The cement industry accounts for approximately 5 percent of current anthropogenic CO2 emissions worldwide. Given increasing cement demand and production, the industry's absolute energy use and CO2 emissions will continue to grow. Cement kilns typically burn fossil fuels, which are non-renewable and being depleted rapidly. Treating wastes in cement kilns, known as co-processing, can reduce the industry's reliance on fossil fuels and decrease associated CO2 emissions. The ashes from waste co-processing will be integrated into the clinker which can result in saving the virgin raw materials. In addition, treating wastes in cement production can help alleviate the problems associated with the increase in waste generation around the world, especially in developing countries experiencing rapid urbanization. Municipalities and governments in many urban areas, especially those with underdeveloped waste management systems,face growing difficulties disposing of MSW and sewage sludge in a manner that protects human and environmental health.
The high temperatures and sufficiently long residence time in cement kilns and other characteristics of cement production make co-processing of waste materials a viable strategy.

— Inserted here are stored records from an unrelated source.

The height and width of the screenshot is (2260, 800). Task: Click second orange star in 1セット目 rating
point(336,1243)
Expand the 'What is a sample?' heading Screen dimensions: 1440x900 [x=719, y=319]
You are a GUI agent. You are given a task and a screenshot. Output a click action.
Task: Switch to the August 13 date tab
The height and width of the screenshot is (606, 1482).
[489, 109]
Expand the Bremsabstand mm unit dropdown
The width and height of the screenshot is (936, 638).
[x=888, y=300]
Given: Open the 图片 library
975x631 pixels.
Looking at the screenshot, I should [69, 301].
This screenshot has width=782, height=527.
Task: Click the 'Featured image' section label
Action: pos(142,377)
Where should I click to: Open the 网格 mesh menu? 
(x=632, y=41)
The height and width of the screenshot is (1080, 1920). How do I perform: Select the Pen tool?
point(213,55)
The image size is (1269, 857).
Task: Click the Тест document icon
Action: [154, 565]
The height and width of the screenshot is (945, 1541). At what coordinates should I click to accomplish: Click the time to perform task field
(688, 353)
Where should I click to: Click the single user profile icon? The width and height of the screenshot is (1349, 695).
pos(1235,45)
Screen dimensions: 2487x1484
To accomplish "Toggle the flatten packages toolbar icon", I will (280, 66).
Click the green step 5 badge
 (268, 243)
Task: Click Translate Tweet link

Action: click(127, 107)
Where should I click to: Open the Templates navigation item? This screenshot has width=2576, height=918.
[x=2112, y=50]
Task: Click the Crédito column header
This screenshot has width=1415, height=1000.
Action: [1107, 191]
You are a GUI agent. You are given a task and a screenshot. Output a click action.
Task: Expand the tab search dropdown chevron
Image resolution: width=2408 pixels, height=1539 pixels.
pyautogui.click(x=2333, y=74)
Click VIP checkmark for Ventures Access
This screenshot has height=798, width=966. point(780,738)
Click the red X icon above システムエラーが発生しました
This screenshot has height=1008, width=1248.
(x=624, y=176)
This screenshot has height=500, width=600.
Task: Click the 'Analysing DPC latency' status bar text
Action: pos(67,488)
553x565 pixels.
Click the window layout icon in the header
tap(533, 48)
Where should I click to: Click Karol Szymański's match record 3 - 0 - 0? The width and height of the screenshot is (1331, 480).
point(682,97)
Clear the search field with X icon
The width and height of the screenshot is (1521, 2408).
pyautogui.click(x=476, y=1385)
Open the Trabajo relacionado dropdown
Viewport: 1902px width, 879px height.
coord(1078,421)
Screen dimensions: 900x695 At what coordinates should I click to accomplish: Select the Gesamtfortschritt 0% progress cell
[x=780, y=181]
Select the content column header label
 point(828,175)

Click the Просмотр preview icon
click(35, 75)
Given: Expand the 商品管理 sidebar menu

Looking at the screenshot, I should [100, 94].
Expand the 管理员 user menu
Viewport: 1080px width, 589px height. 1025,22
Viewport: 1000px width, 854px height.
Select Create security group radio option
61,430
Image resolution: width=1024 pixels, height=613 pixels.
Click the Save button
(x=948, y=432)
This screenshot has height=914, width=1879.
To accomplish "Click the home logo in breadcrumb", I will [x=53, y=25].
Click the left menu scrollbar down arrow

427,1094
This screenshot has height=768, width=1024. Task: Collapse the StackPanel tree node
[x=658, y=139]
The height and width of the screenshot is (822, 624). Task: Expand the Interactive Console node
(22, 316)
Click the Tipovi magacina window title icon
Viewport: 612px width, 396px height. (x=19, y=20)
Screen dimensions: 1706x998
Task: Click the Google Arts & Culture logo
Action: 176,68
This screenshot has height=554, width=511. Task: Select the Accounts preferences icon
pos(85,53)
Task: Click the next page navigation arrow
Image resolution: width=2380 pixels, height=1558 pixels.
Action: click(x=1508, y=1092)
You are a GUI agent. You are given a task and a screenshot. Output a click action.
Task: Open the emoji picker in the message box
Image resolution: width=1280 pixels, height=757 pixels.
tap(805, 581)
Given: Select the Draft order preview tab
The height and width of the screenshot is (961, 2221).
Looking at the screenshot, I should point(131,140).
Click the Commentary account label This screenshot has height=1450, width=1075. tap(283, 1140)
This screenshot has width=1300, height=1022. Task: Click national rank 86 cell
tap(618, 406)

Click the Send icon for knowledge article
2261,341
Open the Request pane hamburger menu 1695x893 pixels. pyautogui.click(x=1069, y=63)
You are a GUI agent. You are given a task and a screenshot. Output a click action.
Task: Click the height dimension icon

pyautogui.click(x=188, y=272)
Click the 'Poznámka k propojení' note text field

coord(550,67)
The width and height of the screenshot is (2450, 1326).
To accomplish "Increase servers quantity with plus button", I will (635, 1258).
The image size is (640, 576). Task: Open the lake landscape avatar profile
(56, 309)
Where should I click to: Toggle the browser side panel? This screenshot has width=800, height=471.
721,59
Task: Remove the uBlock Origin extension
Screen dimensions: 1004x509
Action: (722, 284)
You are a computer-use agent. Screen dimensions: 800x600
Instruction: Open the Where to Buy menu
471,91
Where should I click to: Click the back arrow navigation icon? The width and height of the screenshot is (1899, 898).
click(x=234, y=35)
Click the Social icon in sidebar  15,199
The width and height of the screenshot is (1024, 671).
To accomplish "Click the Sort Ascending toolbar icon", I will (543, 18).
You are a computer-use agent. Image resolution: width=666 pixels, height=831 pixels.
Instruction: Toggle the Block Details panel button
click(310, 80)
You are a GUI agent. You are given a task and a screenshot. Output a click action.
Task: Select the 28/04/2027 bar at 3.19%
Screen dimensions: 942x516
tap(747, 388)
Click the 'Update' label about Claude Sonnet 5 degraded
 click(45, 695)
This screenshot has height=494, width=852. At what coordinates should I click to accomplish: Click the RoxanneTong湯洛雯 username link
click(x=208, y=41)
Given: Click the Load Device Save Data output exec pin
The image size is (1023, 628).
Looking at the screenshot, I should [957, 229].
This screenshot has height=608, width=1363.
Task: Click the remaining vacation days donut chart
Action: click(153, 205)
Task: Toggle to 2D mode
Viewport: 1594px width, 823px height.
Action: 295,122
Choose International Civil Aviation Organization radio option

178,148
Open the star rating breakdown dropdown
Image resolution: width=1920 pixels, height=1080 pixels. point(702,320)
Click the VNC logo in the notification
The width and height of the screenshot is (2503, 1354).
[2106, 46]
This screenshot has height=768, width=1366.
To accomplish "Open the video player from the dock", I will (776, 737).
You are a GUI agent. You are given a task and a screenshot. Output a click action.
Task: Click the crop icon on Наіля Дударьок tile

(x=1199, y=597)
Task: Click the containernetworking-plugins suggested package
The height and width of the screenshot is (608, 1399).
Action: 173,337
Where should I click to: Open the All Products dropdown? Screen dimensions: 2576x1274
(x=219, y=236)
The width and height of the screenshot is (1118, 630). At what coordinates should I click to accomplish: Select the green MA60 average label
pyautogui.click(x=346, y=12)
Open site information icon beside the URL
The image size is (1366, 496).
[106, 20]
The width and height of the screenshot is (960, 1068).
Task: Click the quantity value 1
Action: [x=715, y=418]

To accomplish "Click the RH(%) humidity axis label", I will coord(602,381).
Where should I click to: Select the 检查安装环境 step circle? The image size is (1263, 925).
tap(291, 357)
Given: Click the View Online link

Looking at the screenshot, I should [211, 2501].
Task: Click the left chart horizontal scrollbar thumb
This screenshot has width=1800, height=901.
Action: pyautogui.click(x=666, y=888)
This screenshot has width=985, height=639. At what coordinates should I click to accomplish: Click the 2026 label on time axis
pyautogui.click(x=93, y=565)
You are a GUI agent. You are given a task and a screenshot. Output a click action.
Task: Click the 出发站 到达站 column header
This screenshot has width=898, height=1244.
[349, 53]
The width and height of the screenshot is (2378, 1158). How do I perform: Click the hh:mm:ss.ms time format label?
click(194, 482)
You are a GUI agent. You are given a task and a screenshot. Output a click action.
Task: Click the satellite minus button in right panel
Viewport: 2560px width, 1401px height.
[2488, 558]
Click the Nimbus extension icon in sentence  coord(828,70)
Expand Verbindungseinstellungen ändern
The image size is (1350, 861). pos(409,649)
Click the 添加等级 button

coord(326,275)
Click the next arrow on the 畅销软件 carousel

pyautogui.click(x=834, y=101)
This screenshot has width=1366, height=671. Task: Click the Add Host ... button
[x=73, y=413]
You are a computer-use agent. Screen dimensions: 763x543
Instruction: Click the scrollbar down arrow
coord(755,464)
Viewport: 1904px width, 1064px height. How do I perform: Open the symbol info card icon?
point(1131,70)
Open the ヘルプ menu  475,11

Wastes have been co-processed in cement kilns for more than 20 years, and this practice is prevalent in some developed countries such as the United States and Japan, as well as in a number of countries in the European Union.Many developing countries such as China and nations in Southeast Asia are initiating programs to promote co-processing of wastes in the cement industry. Regulations, standards, and the technical infrastructure in these developing countries are less mature than in countries that have a long experience with co-processing waste in the cement industry.
The purpose of this report is to describe international best practices for pre-processing and co-processing of MSW and sewage sludge in cement plants, for the benefit of countries that wish to develop co-processing capacity. The report is divided into three main sections. Section 2 describes the fundamentals of co-processing, Section 3 describes exemplary international regulatory and institutional frameworks for co-processing, and Section 4 describes international best practices related to the technological aspects of co-processing.